→ Problem to solve: Swap "Screen dimensions" for "Display size" everywhere in the listing below, changing nothing else. Omit the pictures from your answer.

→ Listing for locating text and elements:
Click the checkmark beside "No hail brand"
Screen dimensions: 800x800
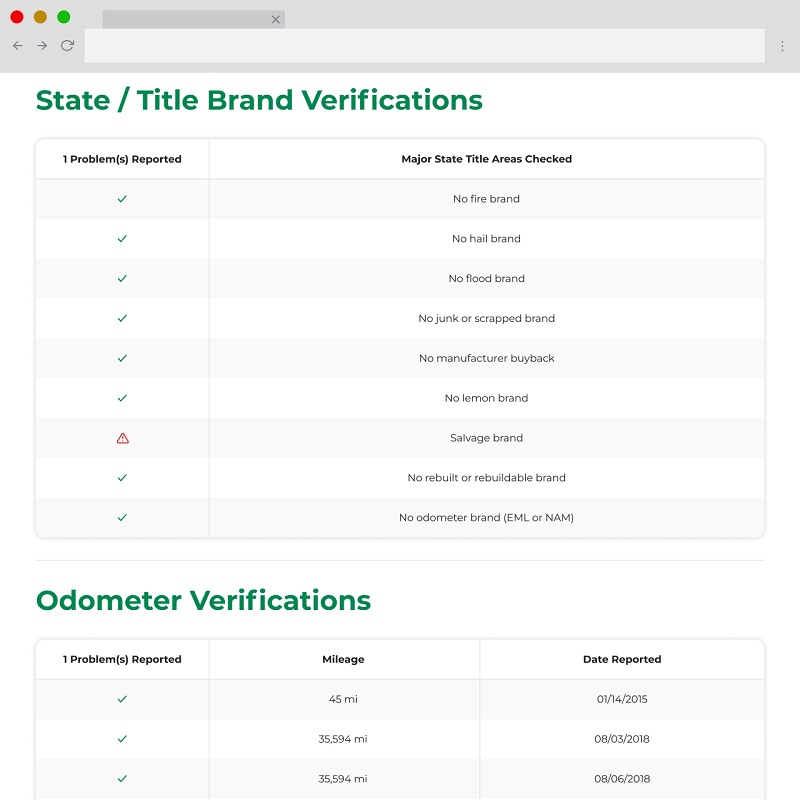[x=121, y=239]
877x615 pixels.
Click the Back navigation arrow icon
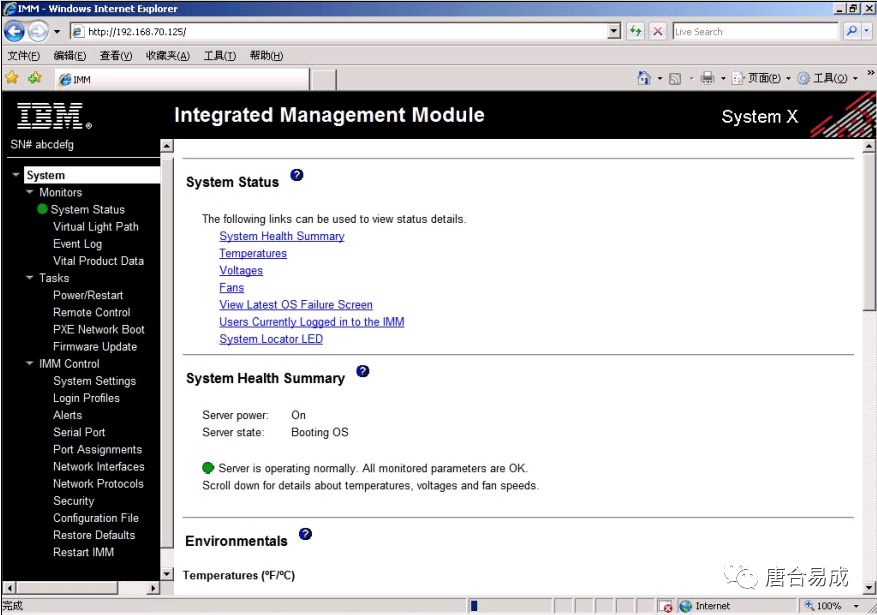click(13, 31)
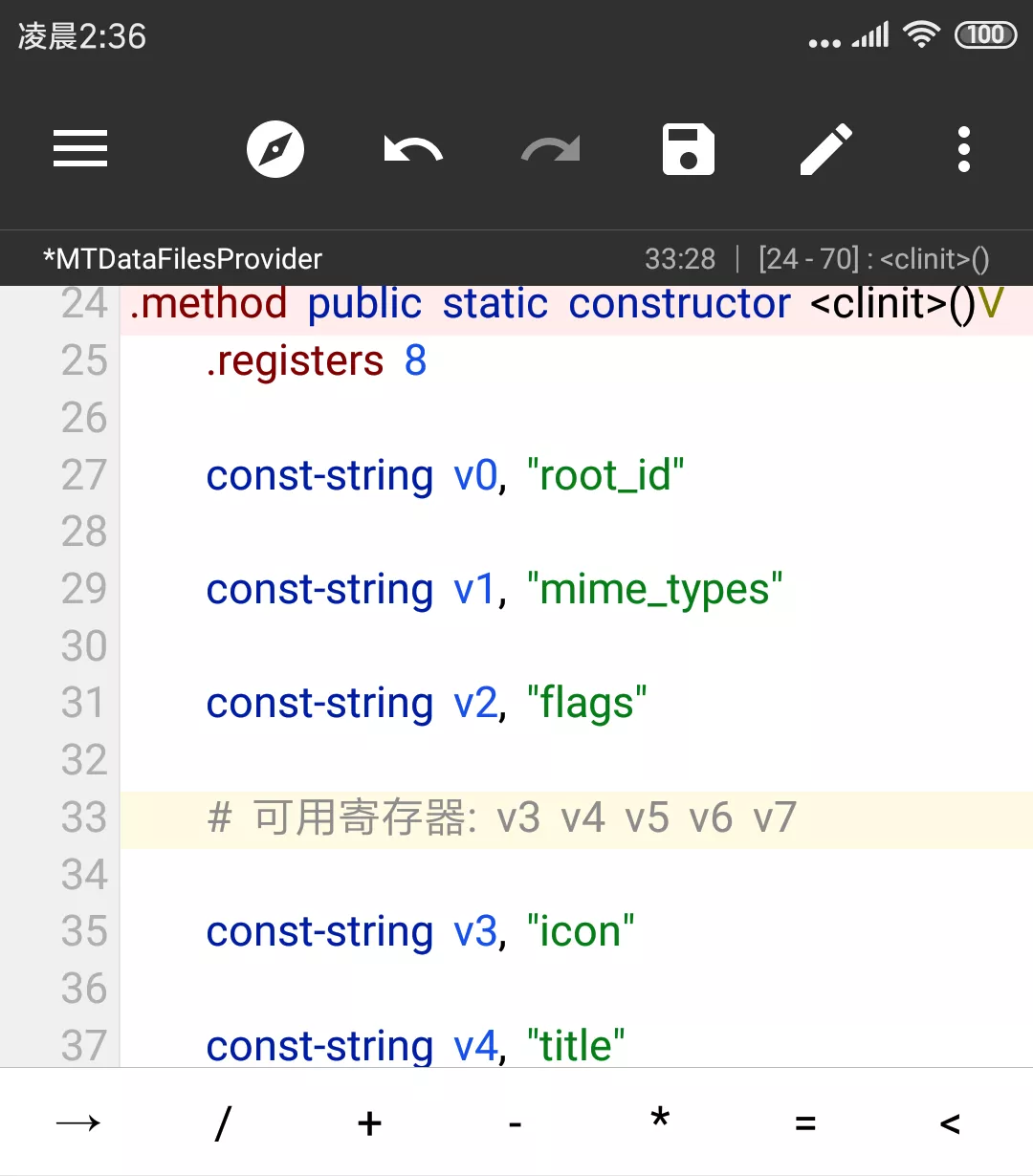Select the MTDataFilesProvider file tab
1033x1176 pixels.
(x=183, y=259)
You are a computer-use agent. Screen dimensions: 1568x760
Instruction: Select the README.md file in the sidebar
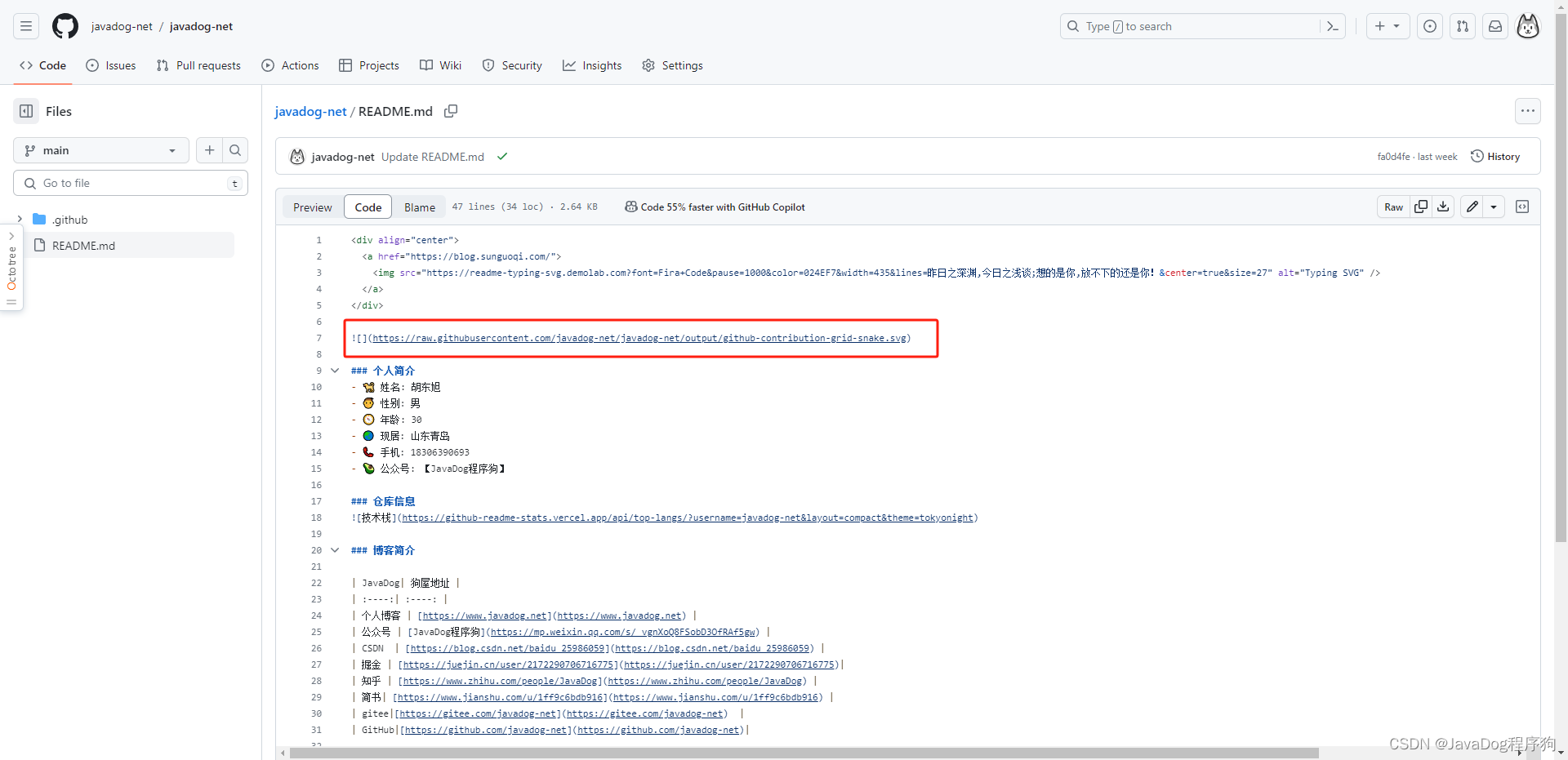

→ Task response:
Click the checkmark beside "No hail brand"
Display size: 800x800
[x=121, y=239]
877x615 pixels.
Click the Back navigation arrow icon
click(13, 31)
Select the MTDataFilesProvider file tab
1033x1176 pixels.
(x=183, y=259)
You are a computer-use agent. Display size: 1568x760
Instruction: Select the README.md file in the sidebar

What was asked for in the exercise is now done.